Сны Михаила Булгакова | страница 8
Эти слова принадлежат одному из самых больших литературных «генералов» советской словесности. Всё понимал, но ничем не помог. И не мог помочь он, видевший в сороковом «всё так, как надо». А когда позже увидел тоже всё «не так, как надо», не смог удержать себя в жизни.
О, блаженство — даже самому страшному времени говорить в глаза только правду! И никогда не изменять ей.
Пустота, шуньята, покой, нирвана — это в буддийской метафизике гавань всех человеческих устремлений. Гавань блаженства. Оттого истинные творцы выше всех наслаждений жизни ценят наслаждение творчества. Но им мало одной такой гавани, они, мятежные, ищут покой в буре. Почему? Потому что нирвана (безветрие) предполагает вторую свою грань — бурю. Без неё человек слабеет. Лучше всего это понимал и выразил Пушкин: «Я жить хочу, чтоб мыслить и страдать». Булгаков наглотался страданий слишком много и запросил покоя.
Но покой для творца — тоже работа, другая её форма…
Когда все пути для творческой самореализации были ему перекрыты, Художественный театр предложил инсценировать «Мёртвые души». Перечитав роман, Булгаков сказал, что инсценировать Гоголя невозможно, нужна самостоятельная пьеса. Пьеса так пьеса, согласились в театре. Он написал её, ввёл главное действующее лицо — самого Гоголя, вложил в его уста слова из других гоголевских сочинений и, конечно, вдохнул в пьесу самого себя — весёлого, страдающего, грустно смеющегося Булгакова. Но как это сделал? Исследователи булгаковской пьесы не обнаружили в ней ни одной не то что собственной его фразы, но даже ни одного негоголевского слова. Всё только Гоголь. Унисон, достойный двух гениев.
Она и теперь идёт, эта пьеса, — булгаковский завет театру, как нужно работать с классикой.
Сегодня на Гоголе кто только не самовыражается. Какой-нибудь сверхмодный режиссёр непременно введёт в сцену ухаживаний Хлестакова за Марьей Андреевной и Марьей Антоновной «сексуальные» эпизоды. Иначе какой он сокрушитель старой морали! А главное — ведь не предоставит нынешний театр свои подмостки, не заплатит денег без подобного сокрушительства.
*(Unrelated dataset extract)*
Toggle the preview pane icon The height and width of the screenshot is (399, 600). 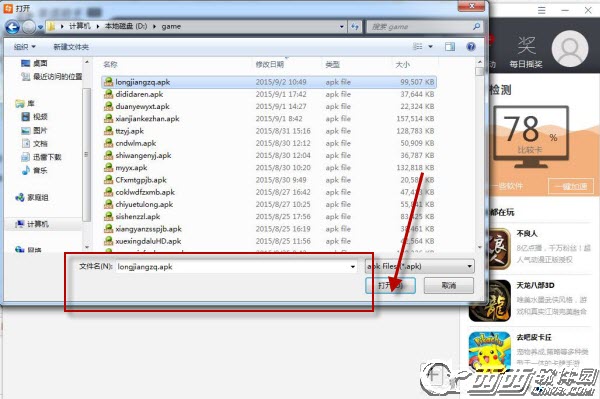(450, 47)
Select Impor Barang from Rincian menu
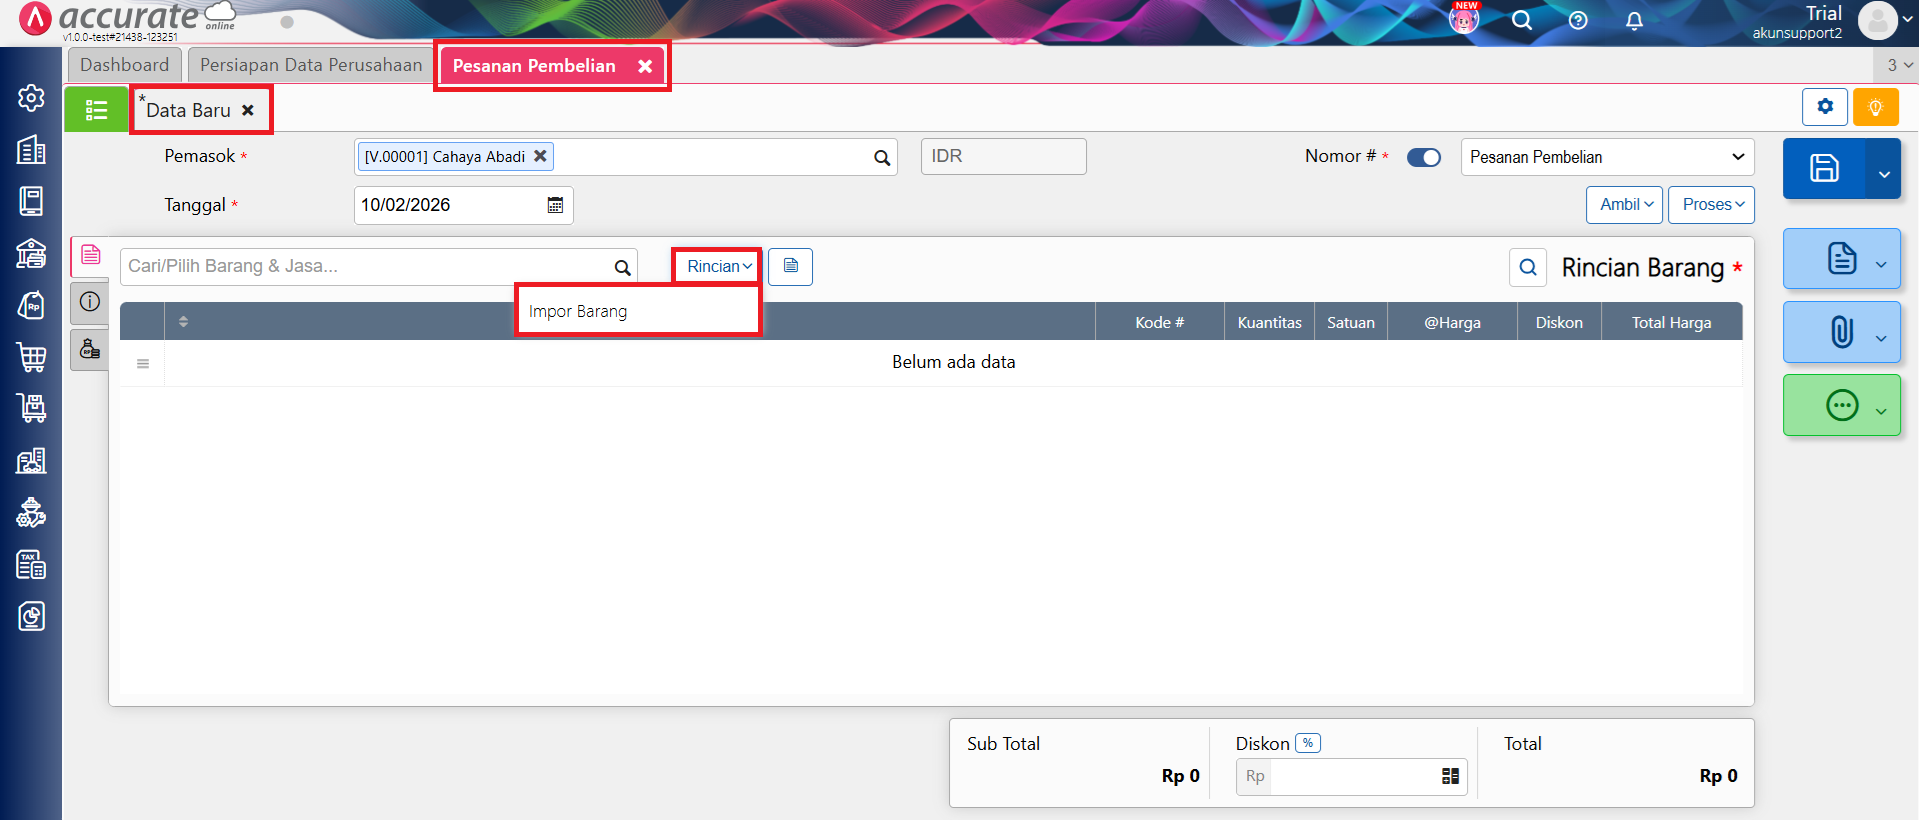Screen dimensions: 1919x820 [x=578, y=311]
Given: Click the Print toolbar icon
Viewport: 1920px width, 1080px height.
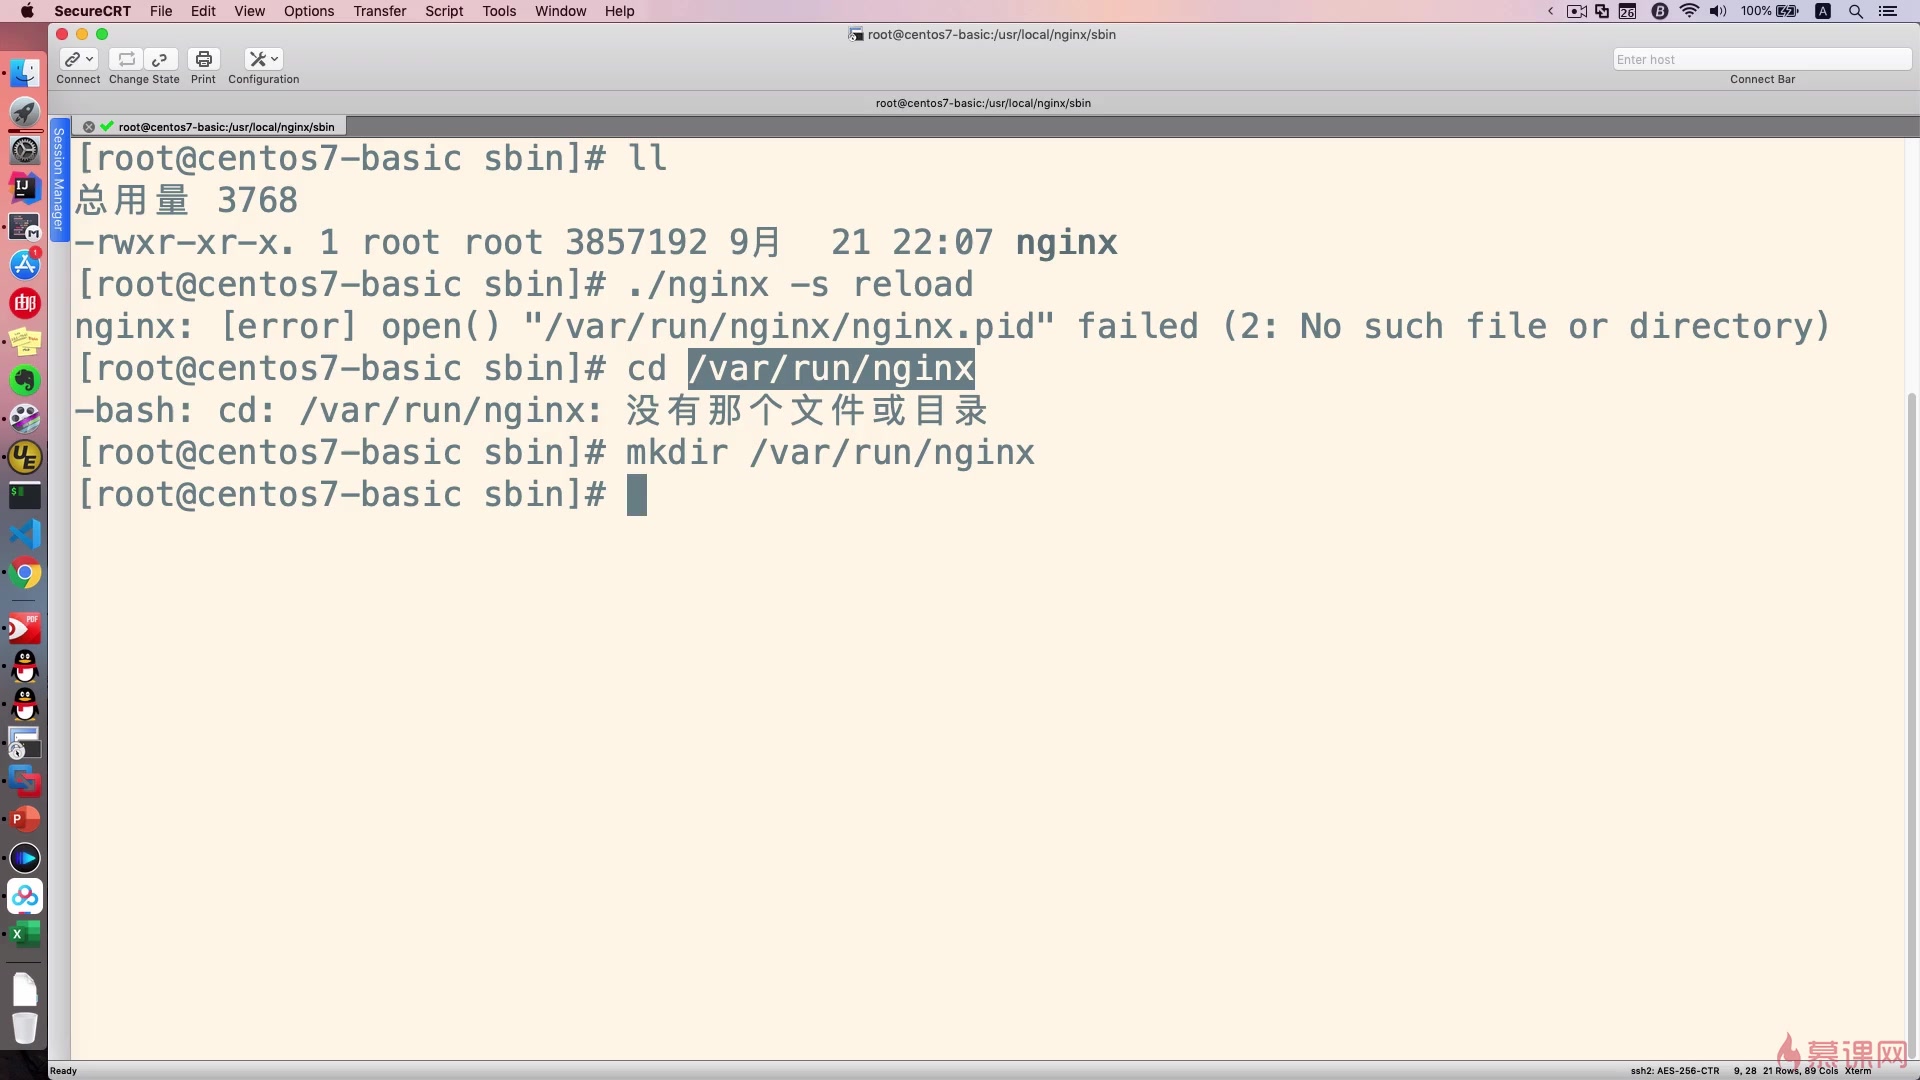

Михаил Афанасьевич никогда ни в чём не следовал не только вкусам властей, но и вкусам толпы. Творчество для него было священнодействием, говоря словами его современника Бориса Пастернака, чудотворством. Анна Ахматова, написавшая в 1940 году стихотворение на смерть Булгакова, определила его творческую бескомпромиссность как «великолепное презренье». Но стоило ему это качество великих страданий.